Millegan Stews

The USS Maine

"The war was prepared in advance."
Kris Millegan

The Gilded Age

Twas a time when the rich got richer and richer, there was no income tax, no corporate tax. Fortunes were being stacked high. Congress was the playground of millionaires and Queen Vicky was still enthroned.
The “Gay Ninties” was quite the age.
JP Morgan “saved" the country from bankruptcy in 1895 and then there was the “Cuban Question.”
Americans had their sights on annexing Cuba officially since Jefferson's presidency. By the 1890's Cubans had been insurgent for many years against Spain. "Perhaps the strongest center of pro-Cuban activity [in the US] was the commercial interests of the Mid-West," St.Louis, Chicago and Cleveland. Most Amercans of the times were supporting a peaceful resolution, and were soon to be taken for a ride that some observers say led to the confrontation at Pearl Harbor, almost 50 years later.

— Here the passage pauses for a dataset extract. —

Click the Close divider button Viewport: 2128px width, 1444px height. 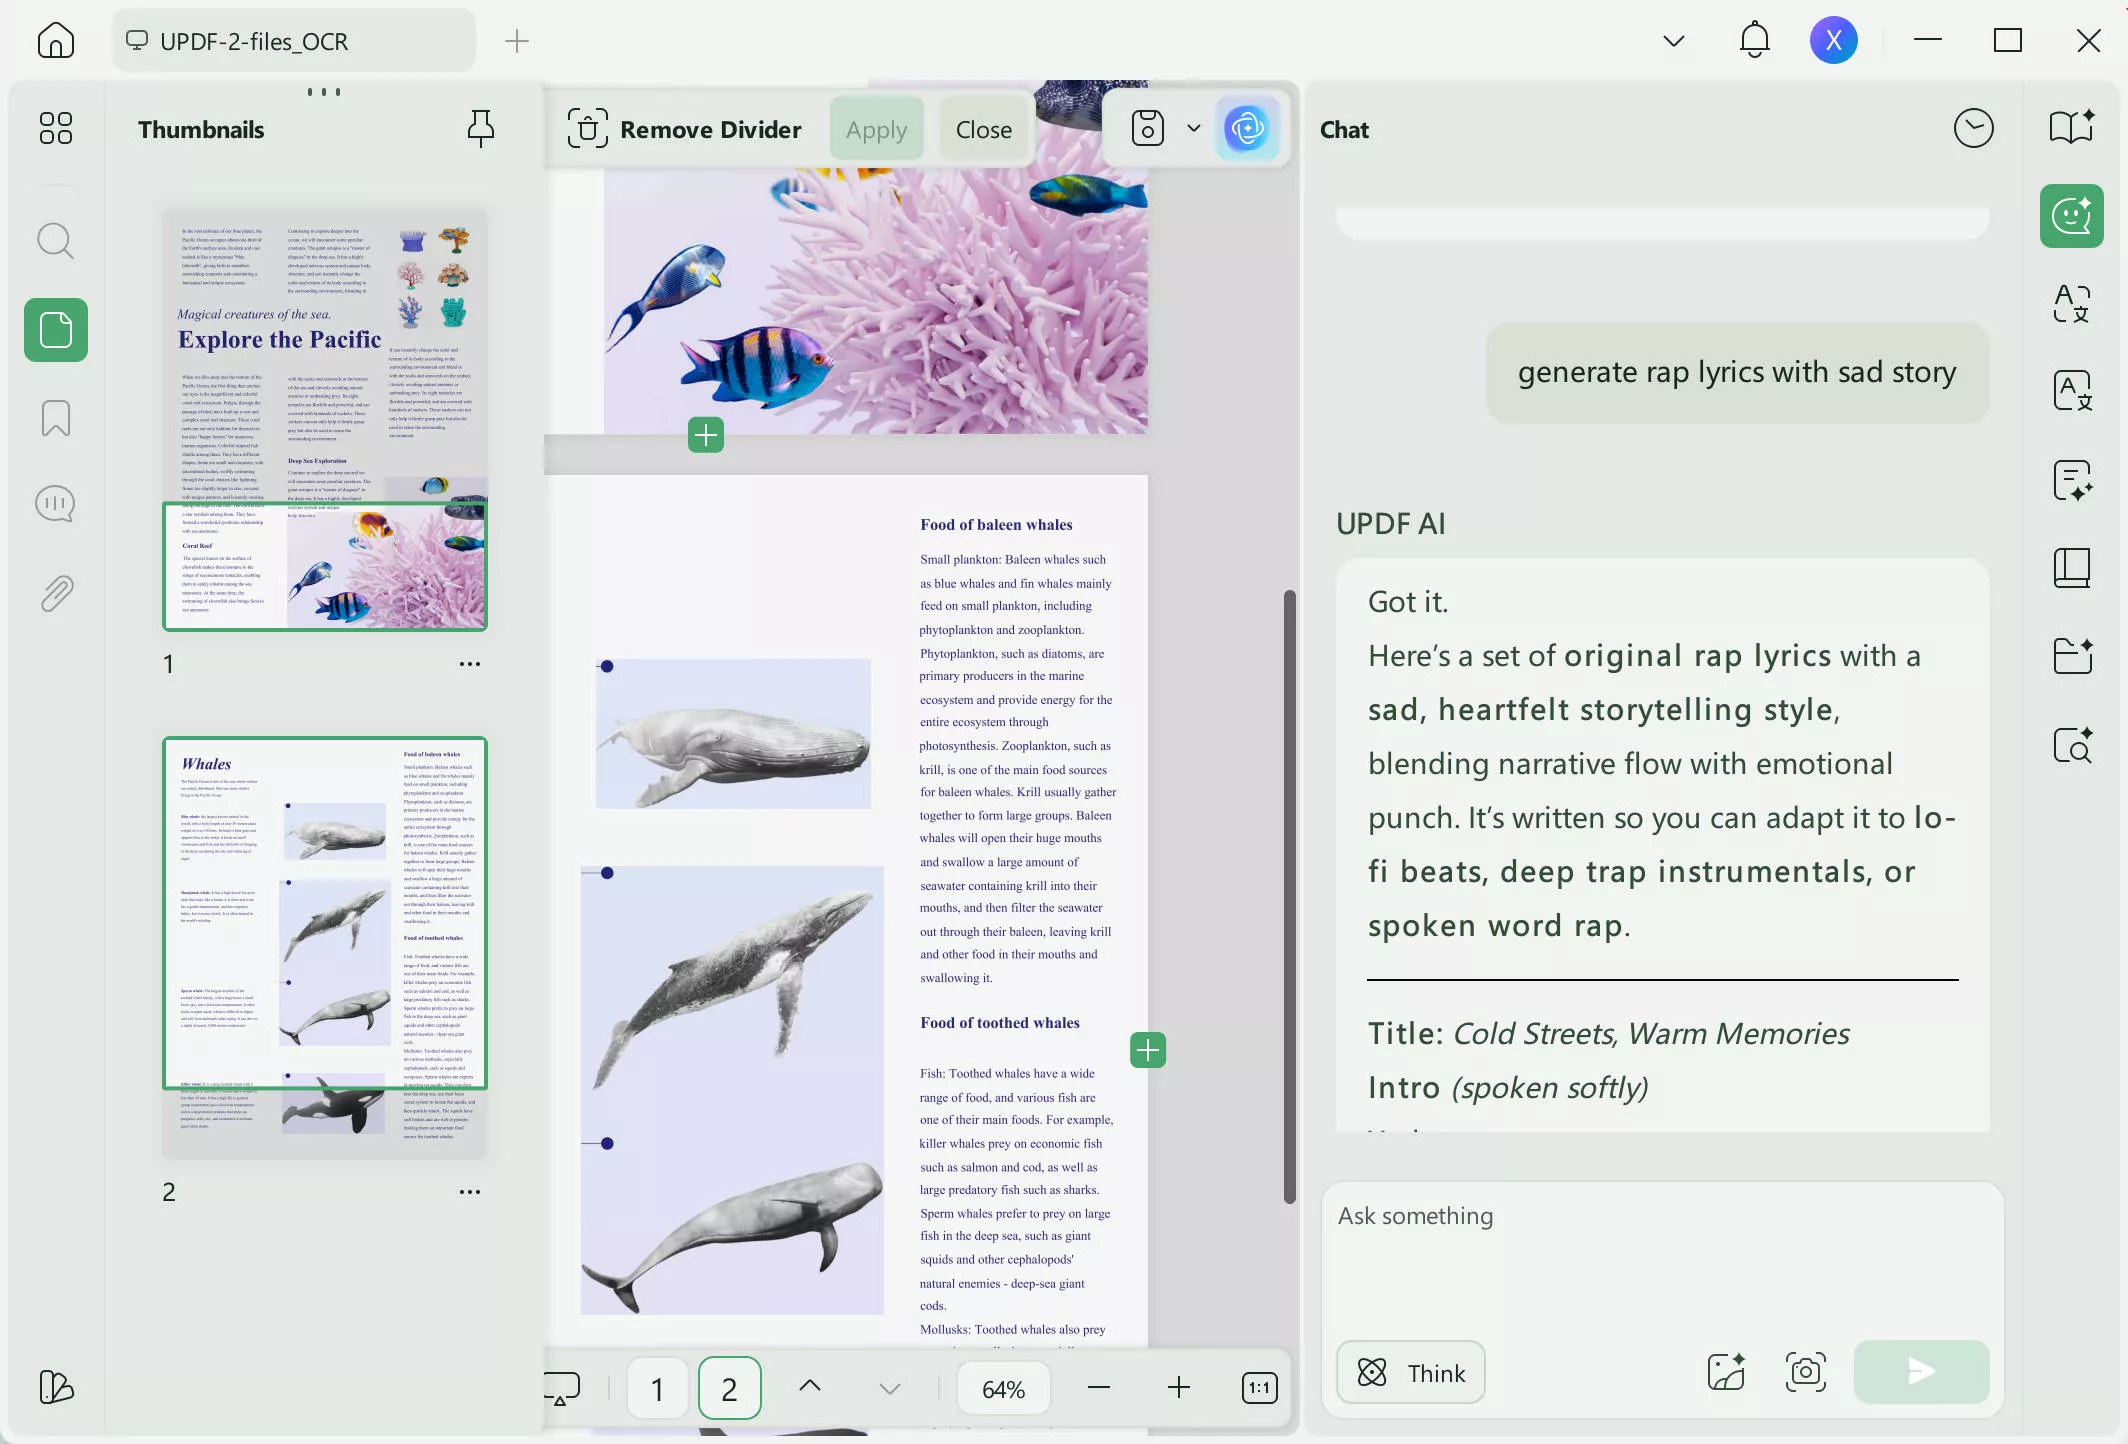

In 1888 Congress had appropriated money for a clerk to collect and organize the various reports gathered from officers in the field. This led to the establishment in the War Department of the “confidentially” Military Information Division (MID) this office wasn’t the first operational office of "peacetime espionage," the Office of Naval Intelligence (ONI) had been established officially in 1882.
At first MID directed most of its efforts towards Canada, but soon was spending most of its time on Cuba. By 1896 MID was occupying three main-floor rooms at State, War and Navy employing many officers and a “corps of civilian clerks” gathering materials, producing maps, charts and analysis.
The press was having a field day with Pulitzer and the Comstock's Ophir mine magnate, Hearst, upping each other’s jingoistic jabber to the point of fabricated stories.
A solution to the troubles was almost concluded and then . . . the USS Maine blew up in the Havana harbor.  A commission was called and blamed it on a Spanish mine. The “yellow press” went overtime and Henry Cabot Lodge and Theodore Roosevelt ratcheted up pressure on President McKinley, finally convincing him that the future of the Republican Party “depended on war with Spain.”
After the war, Teddy Roosevelt as President gave “tacit encouragement to revolt in Panama," beginning an interventionist doctrine which lasts until today . . .

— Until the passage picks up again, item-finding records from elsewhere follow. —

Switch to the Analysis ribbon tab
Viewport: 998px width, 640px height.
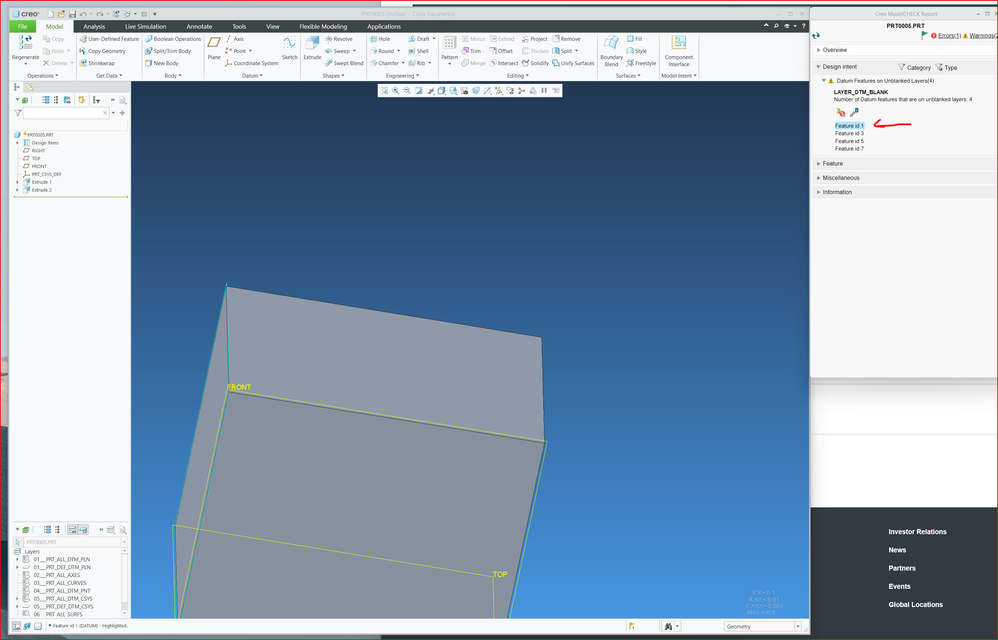coord(94,27)
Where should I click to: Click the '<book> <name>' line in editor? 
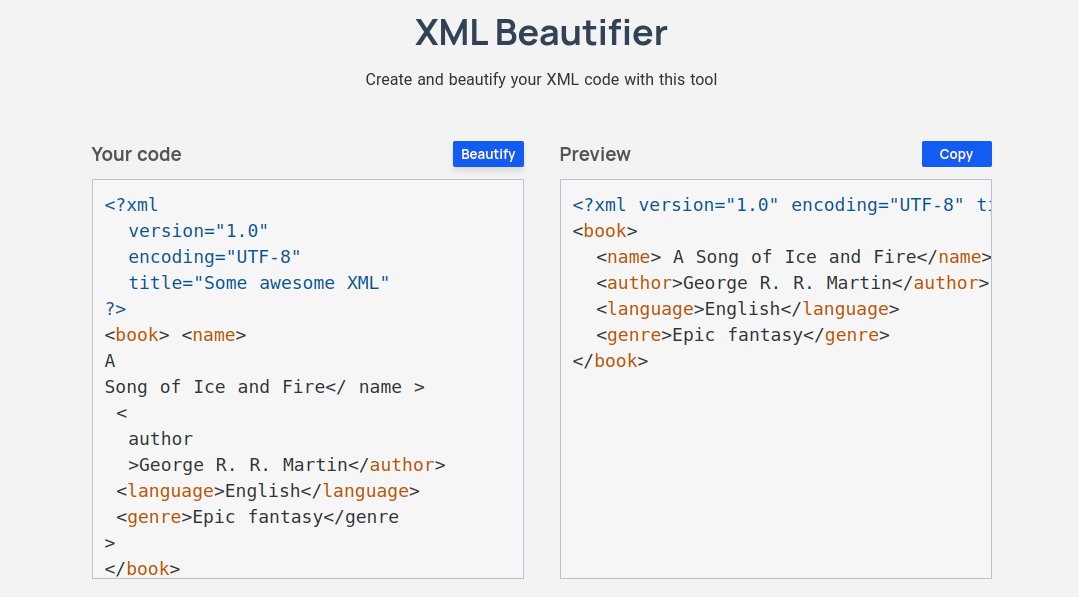click(175, 335)
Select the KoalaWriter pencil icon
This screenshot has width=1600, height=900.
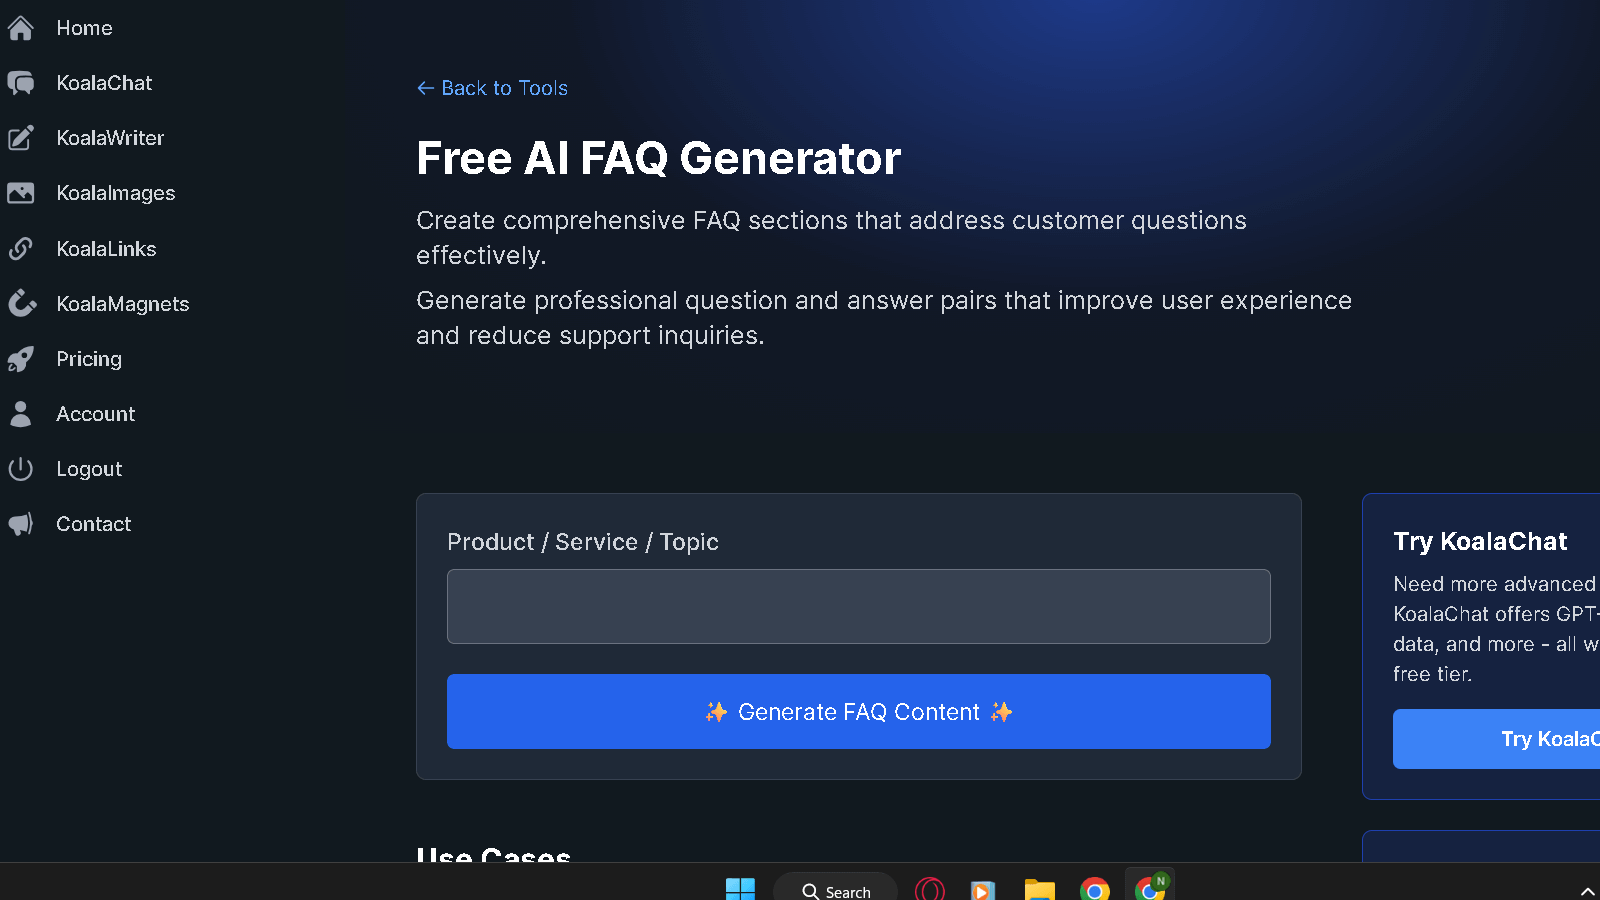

Admiral Rickover, later became interested int the USS Maine blast and conducted an investigation that concluded it was a coal bin explosion. More recently there has been a National Geographic 1998 investigation using the latest technology and it made no firm conclusions saying it was either a mine or a coal bin explosion.
A recent report from the Seattle Times ( Sunday, February 8, 1998 ) states:
“A Cuban naval historian, Gustavo Placer Cervera, more in touch with technical analyses of what happened that night, subscribes to the "Rickover report" - the conclusion that the Maine explosion was probably an accident, not sabotage.
But what's more important, says the retired navy commander, is that the U.S. government "manipulated and used the explosion . . . The key fact is that the war was prepared in advance."